Once again- name recognition and strength of IP are two completely different things. Mickey Mouse is more universally known, but Game of Thrones got 20 million people an episode watching season 8.

Mickey Mouse has *never* been that huge. It's apples and oranges.
 

Nanashrew

Banned
Oct 25, 2017
6,328
It doesn't, because the handheld side has had no viable competition outside of the Sony PSP. Token efforts were put forth by Atari, Bandai, SEGA, NEC, and SNK, but it was never anywhere near as competitive as console-land. Nintendo owned that space by default, not through strength of IP.
I would say their IP has everything to do with it. Nintendo has shown time and time again that they don't treat their handhelds like a second or third tier device, and they put out a ton of original and established IP on their handhelds frequently and consistently. People aren't buying Nintendo's handhelds for no reason. Yeah, the competition was lacking, but it also showed how much more care Nintendo puts into the handheld space and how much they're willing to develop for their handheld devices which has made them so consistent much like Sony is in the home console space. They make their handhelds worth owning.

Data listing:
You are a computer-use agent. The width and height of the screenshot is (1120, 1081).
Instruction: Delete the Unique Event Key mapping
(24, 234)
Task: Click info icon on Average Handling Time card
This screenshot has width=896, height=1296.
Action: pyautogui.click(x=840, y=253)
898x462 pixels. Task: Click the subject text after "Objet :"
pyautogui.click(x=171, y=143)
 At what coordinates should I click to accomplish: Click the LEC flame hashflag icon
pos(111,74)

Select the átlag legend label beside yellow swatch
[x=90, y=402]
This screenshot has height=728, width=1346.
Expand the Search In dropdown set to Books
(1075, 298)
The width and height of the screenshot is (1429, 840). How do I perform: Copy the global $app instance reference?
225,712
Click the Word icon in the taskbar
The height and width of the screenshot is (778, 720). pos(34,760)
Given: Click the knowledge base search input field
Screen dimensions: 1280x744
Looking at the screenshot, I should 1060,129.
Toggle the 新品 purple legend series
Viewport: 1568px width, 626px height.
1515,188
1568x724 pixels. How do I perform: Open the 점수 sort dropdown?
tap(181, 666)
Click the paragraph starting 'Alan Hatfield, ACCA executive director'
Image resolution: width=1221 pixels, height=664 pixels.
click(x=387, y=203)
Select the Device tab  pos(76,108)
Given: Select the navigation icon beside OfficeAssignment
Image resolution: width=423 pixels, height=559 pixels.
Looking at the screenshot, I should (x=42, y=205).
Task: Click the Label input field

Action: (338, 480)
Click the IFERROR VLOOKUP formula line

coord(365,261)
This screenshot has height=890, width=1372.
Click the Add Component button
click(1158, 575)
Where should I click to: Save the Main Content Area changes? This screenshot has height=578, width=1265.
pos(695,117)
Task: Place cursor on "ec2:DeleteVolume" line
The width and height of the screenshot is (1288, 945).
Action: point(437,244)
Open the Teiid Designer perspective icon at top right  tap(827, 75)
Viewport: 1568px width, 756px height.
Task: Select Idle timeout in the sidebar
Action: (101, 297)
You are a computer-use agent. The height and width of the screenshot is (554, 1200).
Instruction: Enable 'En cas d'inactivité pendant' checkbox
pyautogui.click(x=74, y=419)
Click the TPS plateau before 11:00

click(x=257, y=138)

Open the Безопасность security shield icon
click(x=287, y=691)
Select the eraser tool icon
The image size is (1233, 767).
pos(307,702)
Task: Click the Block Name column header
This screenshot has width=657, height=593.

Written task A: In the forum excerpt, how many people watched each episode of season 8 of Game of Thrones?
Written task B: Edit everything in the forum excerpt from "Once again- name" down to "watching season 8." so that "entirely" takes the place of "completely".

Full output A: 20 million people an episode.

Full output B:
Once again- name recognition and strength of IP are two entirely different things. Mickey Mouse is more universally known, but Game of Thrones got 20 million people an episode watching season 8.